The Joint Committee on the Conduct of the War had resolved on a visit to Manassas. The Virginia countryside was disfigured by shattered trees, blackened ruins and rudely marked graves. The litter of the retreating Confederates strewed the roads. Fences had been demolished; and the wheat fields were trampled plains of earth, covered with rebel soldiers’ huts. Yet the excursion was not without its pleasurable aspect. It proved to be far more agreeable than the outing which two of the committee members, Ben Wade and Zach Chandler, had made the preceding summer. As the carriages rolled along in the pale March sunlight, the white tents of McClellan’s army gleamed through the pine trees. Troops of cavalry were in motion. To the sound of martial music, soldiers were drilling in the open spaces, while others were amusing themselves by running races or playing ball. Congressman Julian of Indiana said that it was “delightfully exhilarating,” especially to men who had been confined all winter at the long hearings in the basement of the Capitol. Centreville and Manassas must have been more exhilarating still, for they afforded the committee members that high moral pleasure which is to be found in the justification of a s
trong animosity. An inspection of the Quaker guns confirmed their suspicions of General McClellan’s good faith. “They were certain, at all events,” as Julian euphemistically phrased it, “that his heart was not in the work.”
The gentlemen of the Joint Committee were not the only ones who were curious to visit the battlefield, now that it was restored to Federal occupation. Washington livery-stable keepers and hackmen were reaping a harvest from the trippers. A Saturday excursion train was inaugurated, while two stages made the run on three days of the week, in charge of drivers who had been taken prisoner by the rebels and were therefore qualified to act as guides. The collection of souvenirs was a craze. A commercial motive animated some of the tourists, for war curiosities found a ready market.
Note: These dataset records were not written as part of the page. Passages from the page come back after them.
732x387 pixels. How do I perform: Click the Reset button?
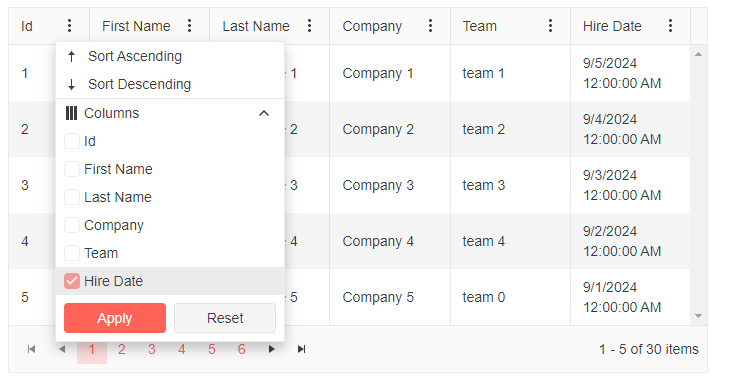[x=225, y=318]
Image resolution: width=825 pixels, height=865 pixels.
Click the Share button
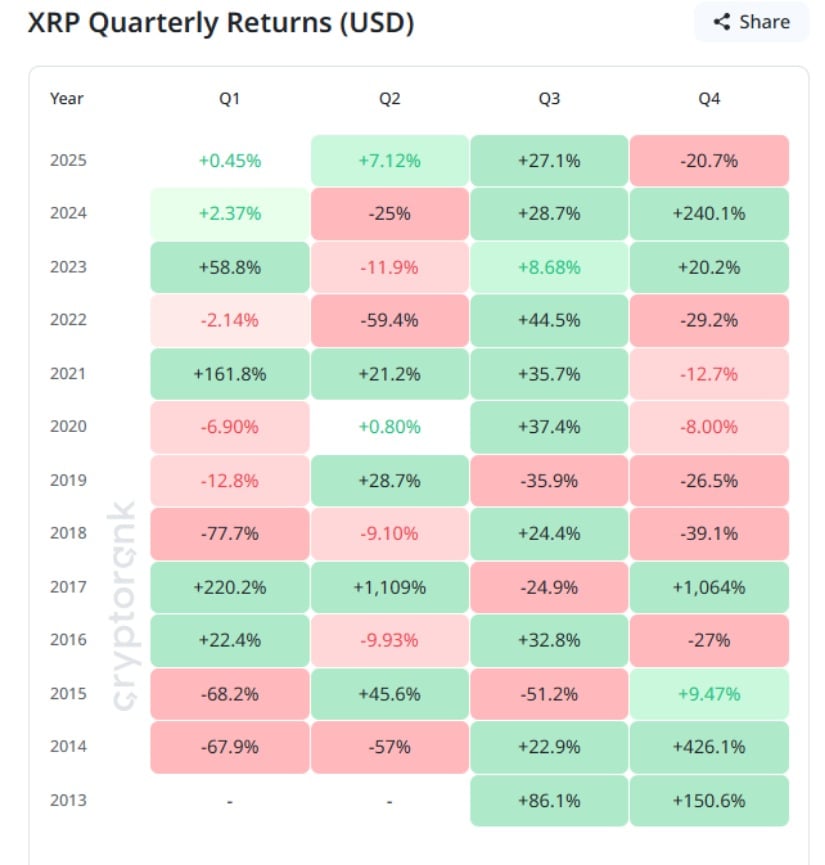pyautogui.click(x=750, y=22)
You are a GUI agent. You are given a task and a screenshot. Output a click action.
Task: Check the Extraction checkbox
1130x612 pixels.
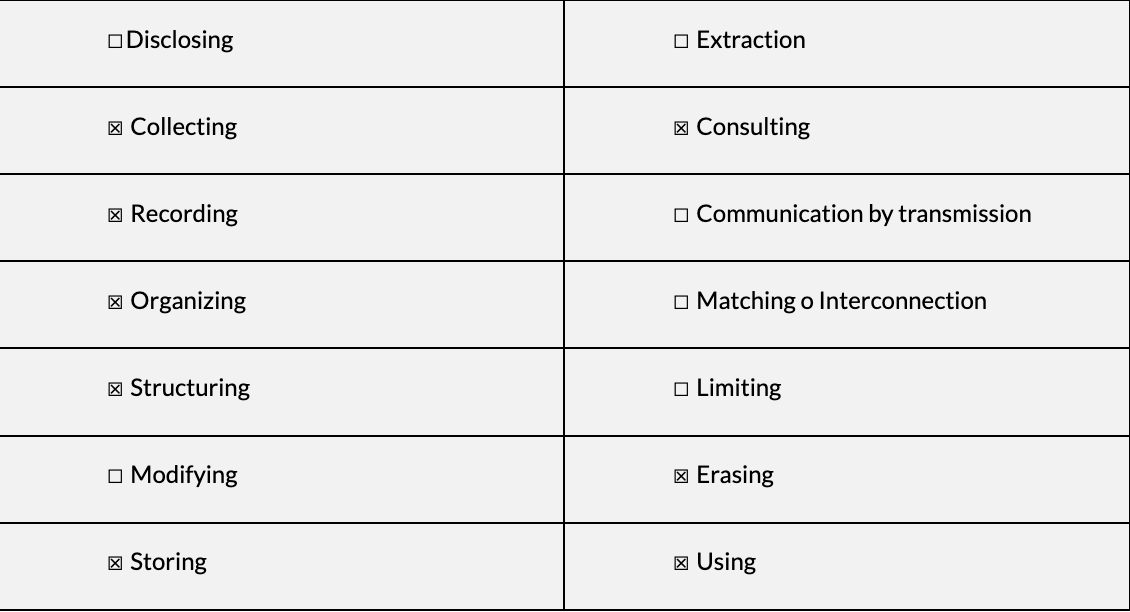(681, 41)
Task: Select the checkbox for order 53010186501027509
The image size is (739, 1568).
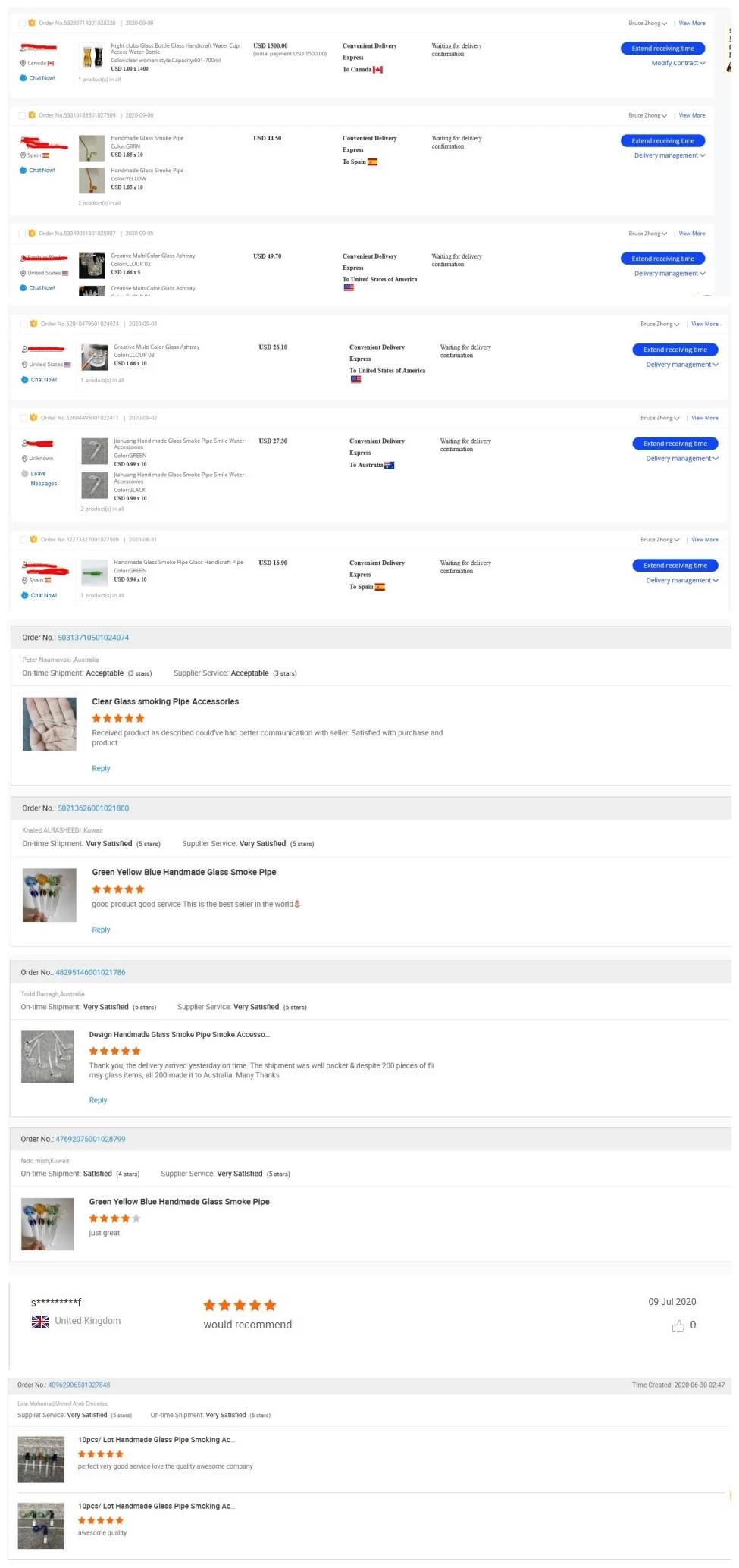Action: (x=22, y=116)
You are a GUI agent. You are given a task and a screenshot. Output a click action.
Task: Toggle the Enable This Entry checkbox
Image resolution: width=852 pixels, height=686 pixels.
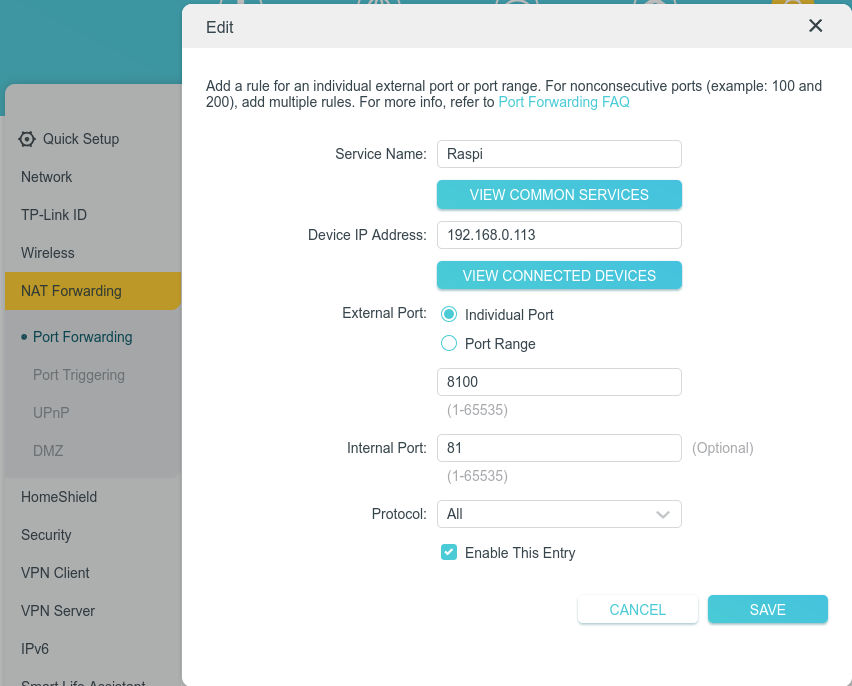coord(449,552)
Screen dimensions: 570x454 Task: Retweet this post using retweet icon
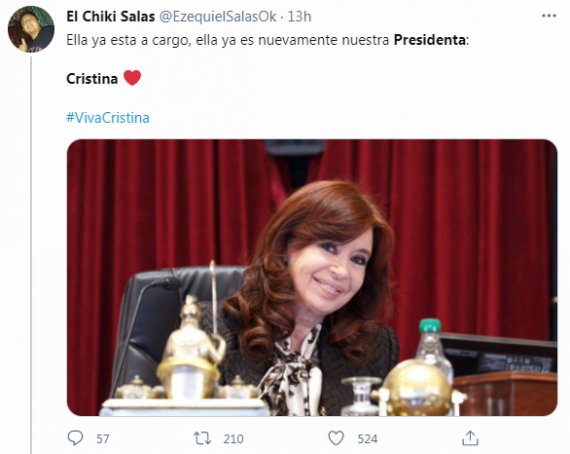[202, 438]
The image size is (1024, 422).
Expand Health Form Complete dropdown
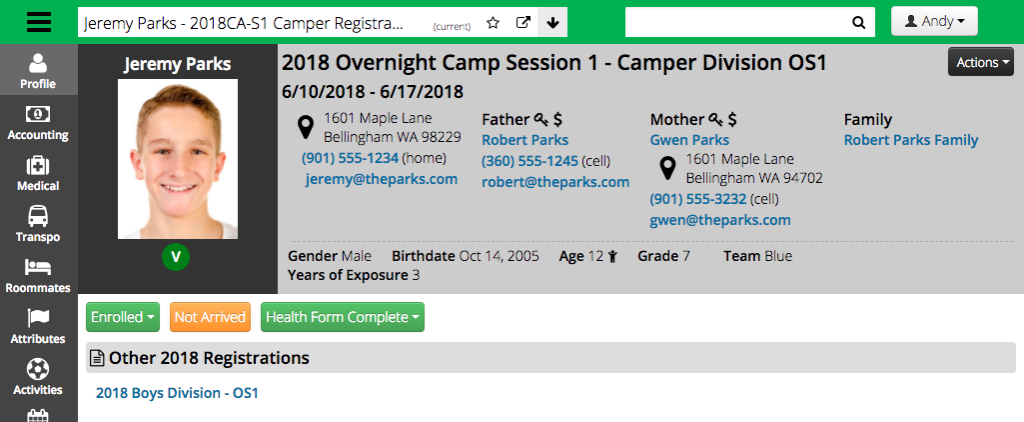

At Fairfax, where the courthouse stood neglected, with open doors and ancient papers scattered over the floor, the excursionists carried off documents, some of which dated from the reign of George III. On the field of battle, trophies were hard to find, for everything had been picked over by the Union soldiers. Near Bull Run, the Confederates had erected a marble tablet to the memory of General Bartow, who had fallen in the battle; and Northern vandals busied themselves in chipping off pieces of the slab as mementoes. Cartridge boxes and haversacks, Bibles, horseshoes, rifle bullets and scraps of iron were eagerly salvaged. Now and then, industrious searchers were rewarded by a scabbard, a crooked saber or a bent gun barrel; and, stowing the treasure under the carriage seat, they drove back to Washington in triumph. Often their elation was short-lived. Government property was liable to seizure, and daily at the depot the provost guard removed from citizens between ten and a hundred pieces of swords, muskets and side arms. At the end of April, visits to Manassas were brought to a close by a report that three civilians on horseback had been captured by rebel cavalry. Guerrilla parties were said to be still hovering around that vicinity, and tourist travel was prohibited.